I keep coming back to thinking about this. The fact that the role of a supervisor is to help a person ‘pass’. And how important it feels to think about this alongside other types of passing – racial passing, passing as able or disabled, passing as one gender or another. Passing and its relationship to success. Because to be successful in a PhD is to pass the PhD. And yet to pass the PhD often involves quoting the “right” names, showing that you are able to follow a particular trajectory, one that has been defined in advance. It is not necessarily about ‘original thinking’ since the trajectory of passing is by definition one that relates to what has gone before or already exists.

My experience of doing a PhD has not been about passing. But to a great extent this is because prior to embarking on the PhD I very consciously lay aside notions of ‘success’ and ‘career’ and I was very clear that in taking on this new project I was not prepared to simply adopt those notions again in another context.

Immediately after my talk (which was concerned with the act of holding open as opposed to the act of passing in relation to a variety of contexts) there was time for one quick question, and someone asked, “Did you pass the PhD?” I laughed, then I answered hurriedly that I hadn’t yet completed it.

But I’ve kept coming back to that question, as one that I didn’t answer seriously. I mean, it was kind of funny, the question, it kind of felt like a joke. ‘So… did you pass?’ I enjoyed it in that way. But I kept thinking about it later not as a joke but as a serious question.

Because this is the only question that remains at the end of a PhD.

And the choice not to do it solely in order to pass feels important and difficult. Difficult in the context of a society that values passing to such a great extent. My experience of life has been this one. If you can pass, if you can pull it off, if you can convince others that you are successful, or white, or educated, or straight, then you can proceed. I have operated quite successfully within this system. But it’s a troubling system.

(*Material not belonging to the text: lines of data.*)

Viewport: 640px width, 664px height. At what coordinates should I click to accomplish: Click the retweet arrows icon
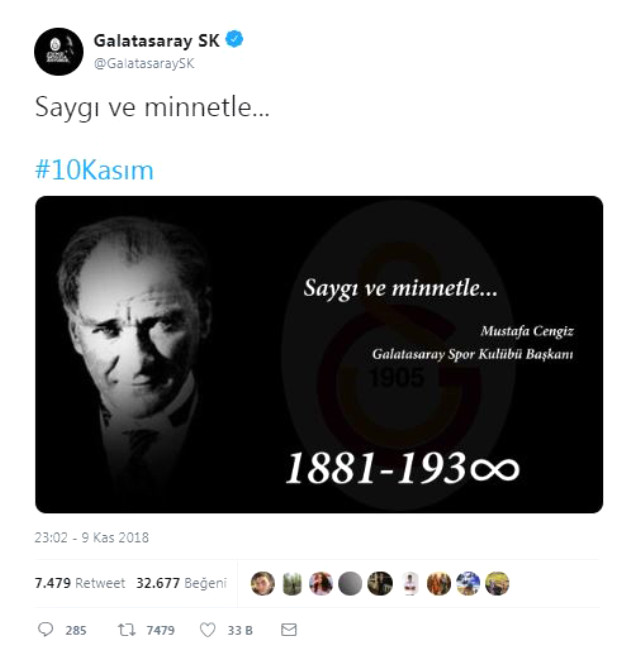coord(127,630)
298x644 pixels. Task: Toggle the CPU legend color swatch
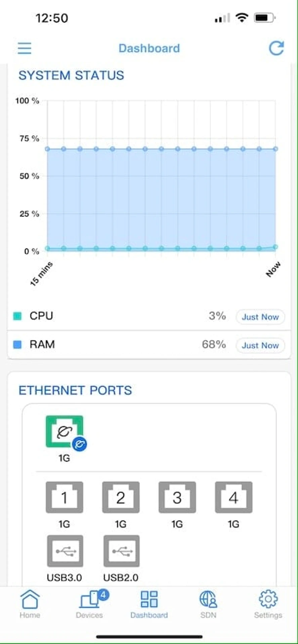(x=17, y=316)
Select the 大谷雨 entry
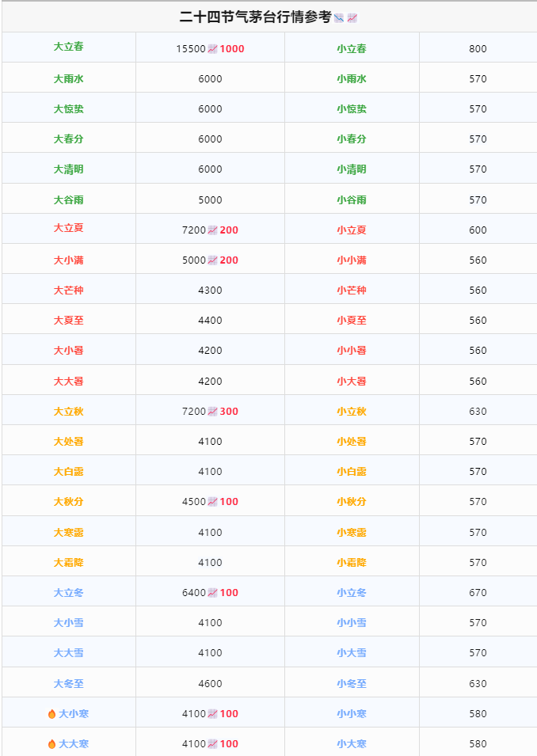This screenshot has height=756, width=537. (x=69, y=199)
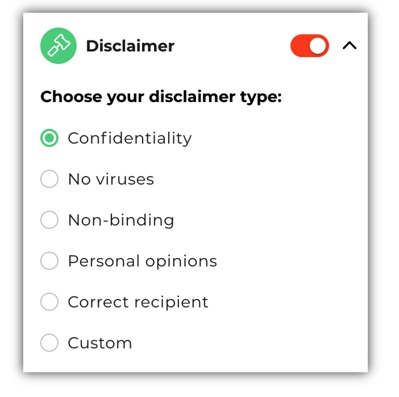Screen dimensions: 399x397
Task: Click the green dot inside the selected radio
Action: click(x=49, y=138)
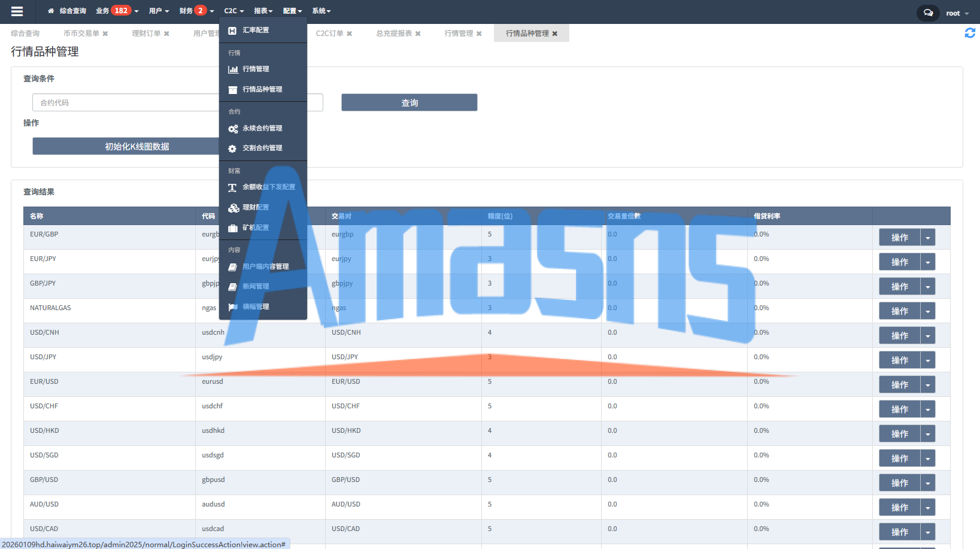Screen dimensions: 980x549
Task: Close the 币币交易单 tab with its x
Action: click(105, 34)
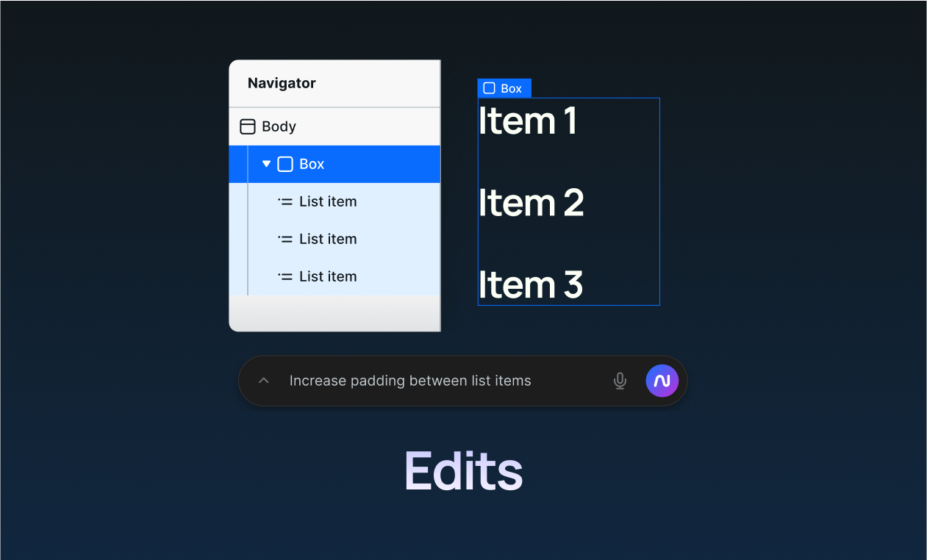Click the purple gradient AI submit button
The width and height of the screenshot is (927, 560).
tap(662, 381)
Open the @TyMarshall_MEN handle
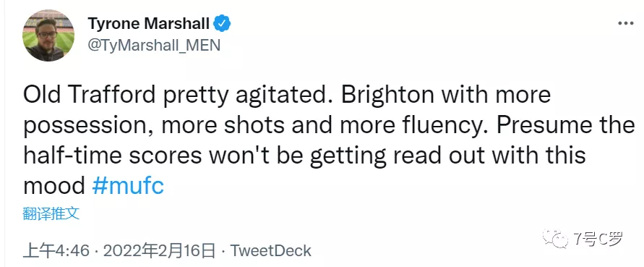Viewport: 644px width, 267px height. tap(154, 45)

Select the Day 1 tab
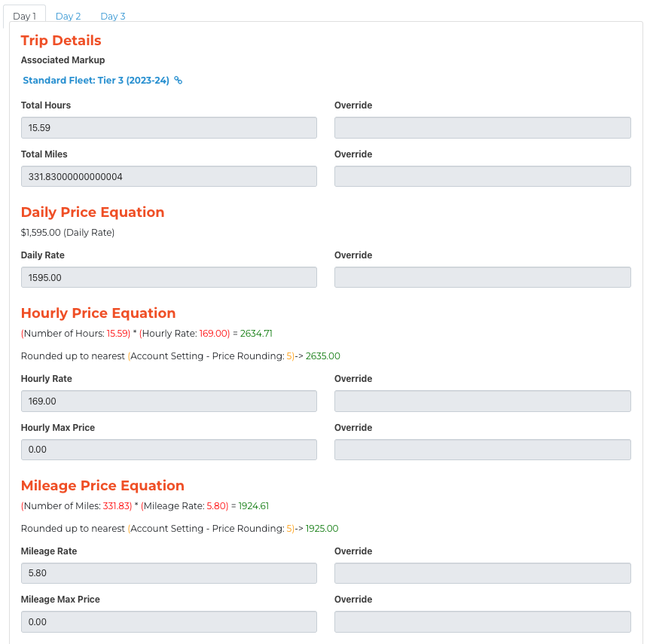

This doesn’t feel like a particularly novel realisation, I’m sure I’m not the first to write about it. I suppose I just wanted to answer seriously a question (asked after my talk at the conference) that I didn’t answer seriously at the time. And to acknowledge that it was a serious question, and that it’s a serious topic. And to say that I wish there was more time at conferences to sit with a question, to hold it between us, to be in the room with what has been said, before the need for answers enters the space.